It's not as if Rey's time on Jakku was completely unstructured. On the contrary, she kept a rigid schedule, with little room for error: wake up early enough that there's time to get things done before sunrise, but not so early that you risk a run-in with some of the deadly creatures of Jakku's night; get to the starship graveyard well ahead of the other scavengers, and do as much as you can before the sun reaches its zenith and all that metal and sand becomes super-hot; if you don't want anyone taking your loot - assuming you find any - you have to find a good hiding spot or else haul it around with you; bring everything home and clean it, then see what can be fixed; take your pieces to Niima Outpost so Unkar Plutt can tell you how little they're worth. Ride home and eat your meager portion - or half-portion. Or quarter-portion. Drink your dirty water. Carve another notch in the wall. And sleep.

She figured most of that out herself, her first few years on Jakku.

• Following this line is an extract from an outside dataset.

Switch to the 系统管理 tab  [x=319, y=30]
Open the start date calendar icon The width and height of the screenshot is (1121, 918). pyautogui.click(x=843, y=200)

On Ahch-To, she still wakes up early, still keeps a tight schedule, but it's very different. Luke - he won't let her call him _Master_ \- tells her what to do and when, but there's no threat of death if she slips up; only a brusque head-shake or a few words of gentle chiding. Or sometimes a story about his own all-too-brief apprenticeship, first to Obi-Wan Kenobi, and then to Yoda, usually told with a rueful smile.

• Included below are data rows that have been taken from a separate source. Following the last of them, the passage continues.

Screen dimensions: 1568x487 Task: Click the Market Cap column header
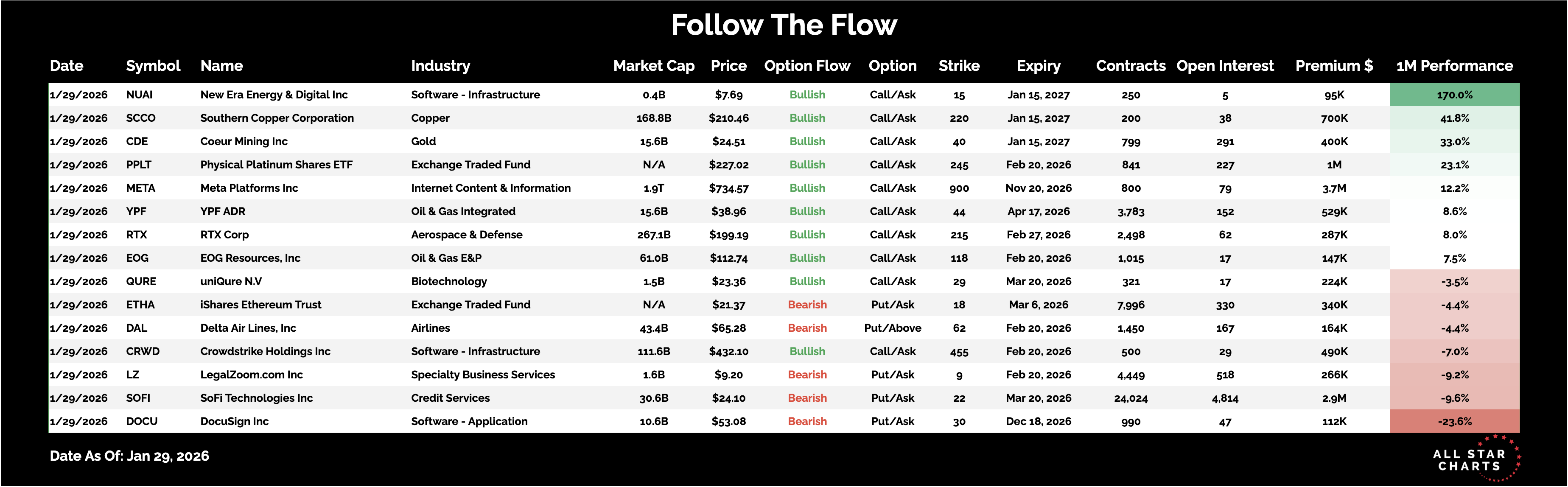pyautogui.click(x=653, y=66)
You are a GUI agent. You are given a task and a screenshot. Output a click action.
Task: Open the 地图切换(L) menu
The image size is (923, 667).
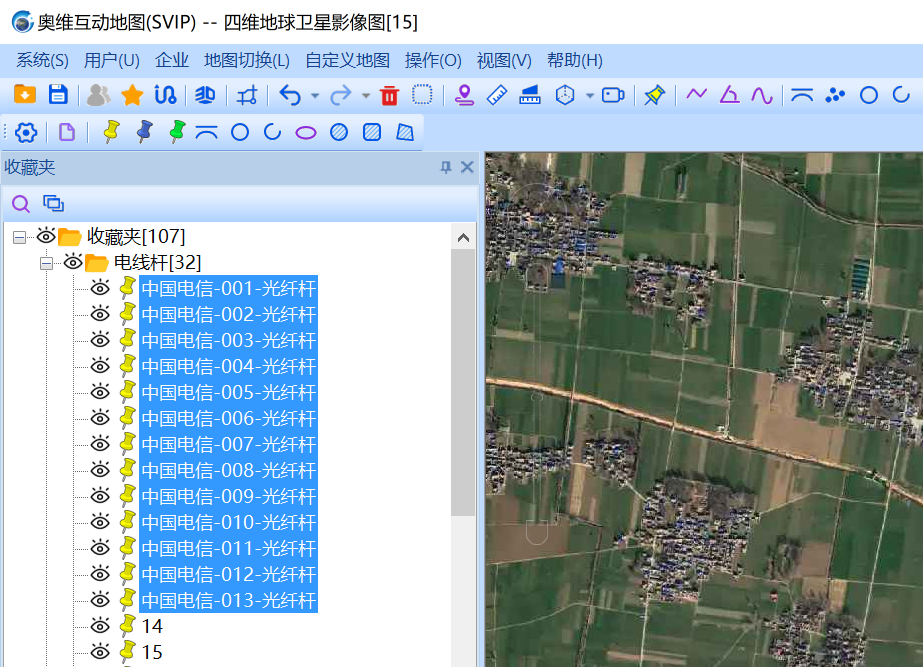pyautogui.click(x=246, y=60)
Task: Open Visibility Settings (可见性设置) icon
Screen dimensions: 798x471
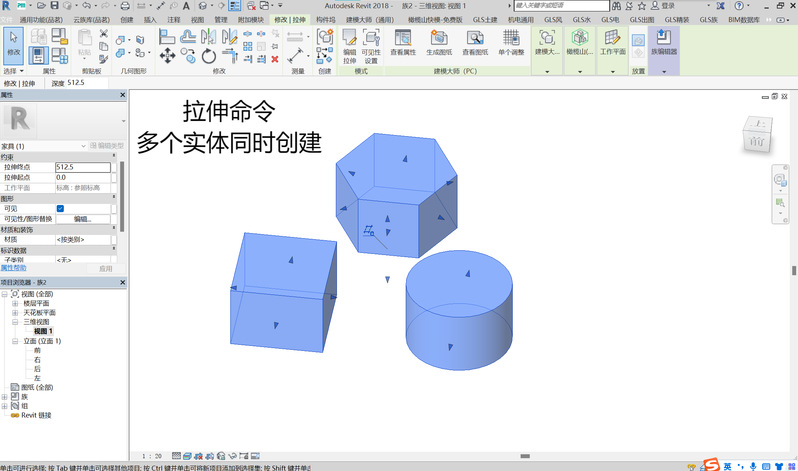Action: click(x=370, y=43)
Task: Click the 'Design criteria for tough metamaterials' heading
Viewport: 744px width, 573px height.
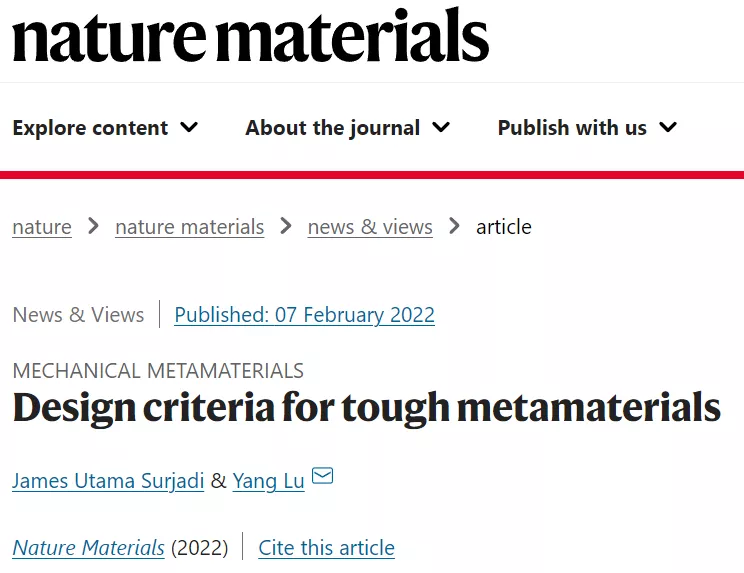Action: (366, 409)
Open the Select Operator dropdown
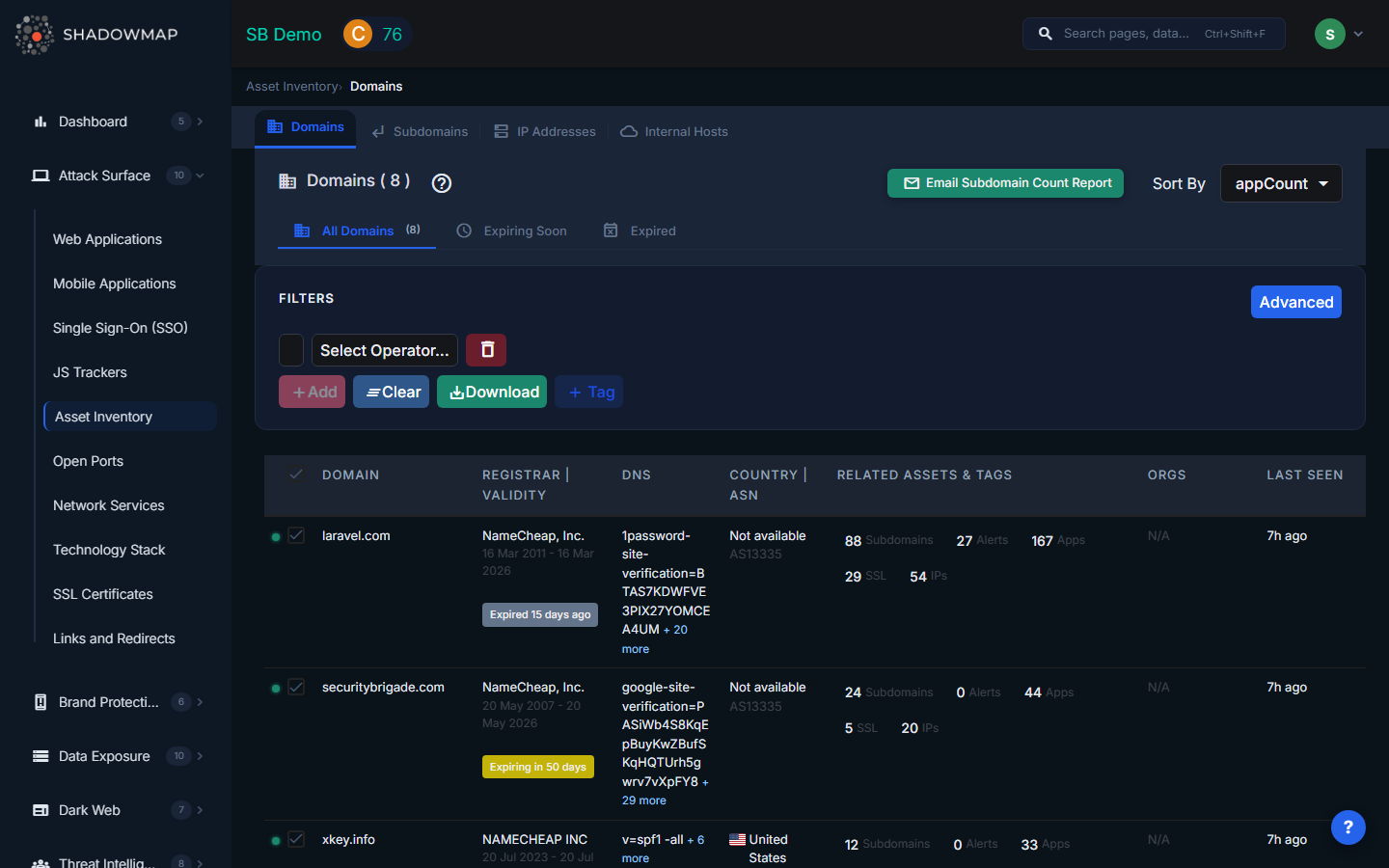The image size is (1389, 868). (x=384, y=350)
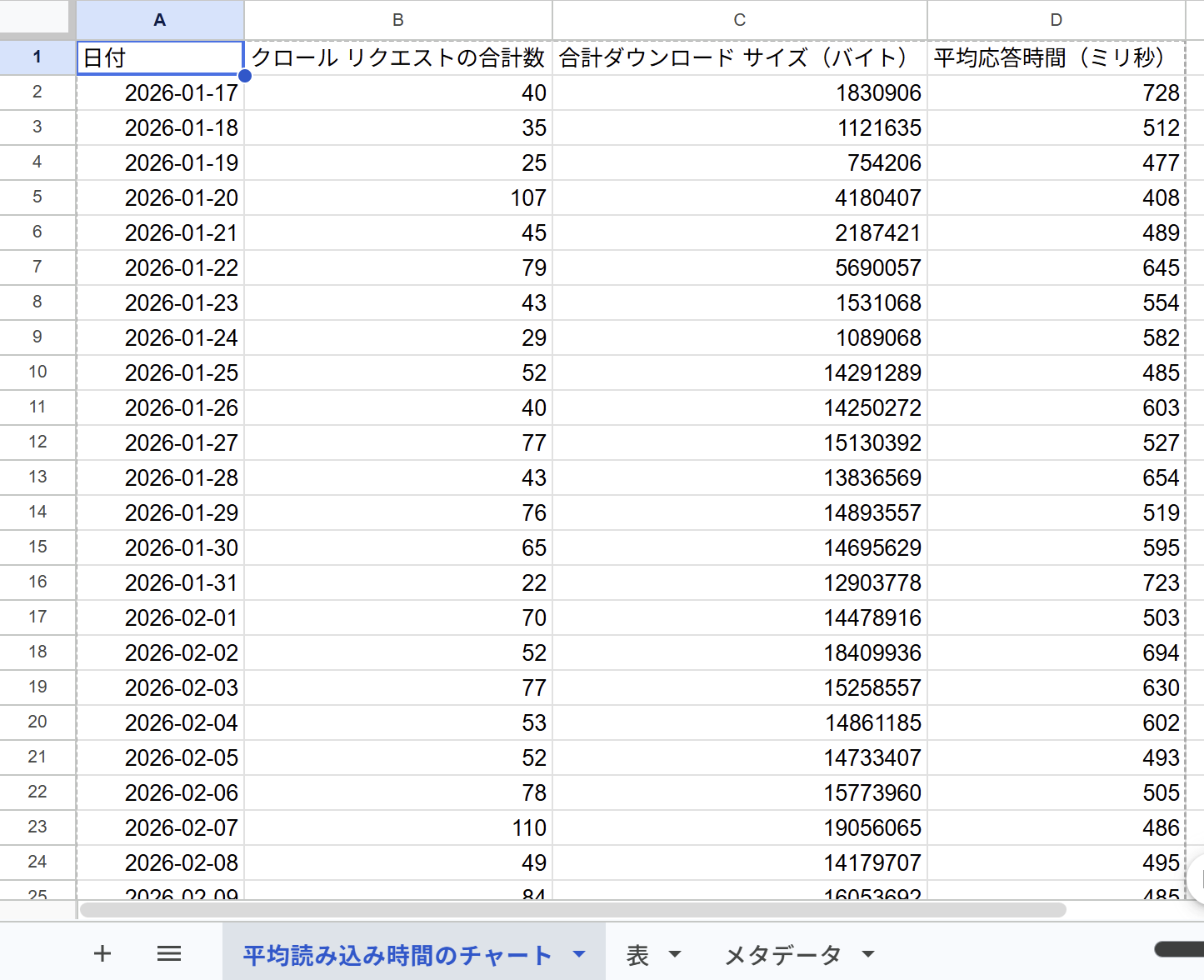Select column D header
1204x980 pixels.
[1056, 19]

Training to be a Jedi is definitely _work_. Holding two boulders, a potted fern, an R2 unit, and an indignant Wookiee in the air with your mind while doing a handstand on the edge of a cliff is exhausting. Conquering your fear of the ocean by _lying on your back in the middle of it_ , while gazing up at the sky and emptying your mind of everything but the _blueness_ of it all is exhausting. Feeling your friends' love and fear - and sometimes flashes of pain - coming to you in the night, like the light of stars long turned to dust, and knowing that there is nothing you can do, is exhausting.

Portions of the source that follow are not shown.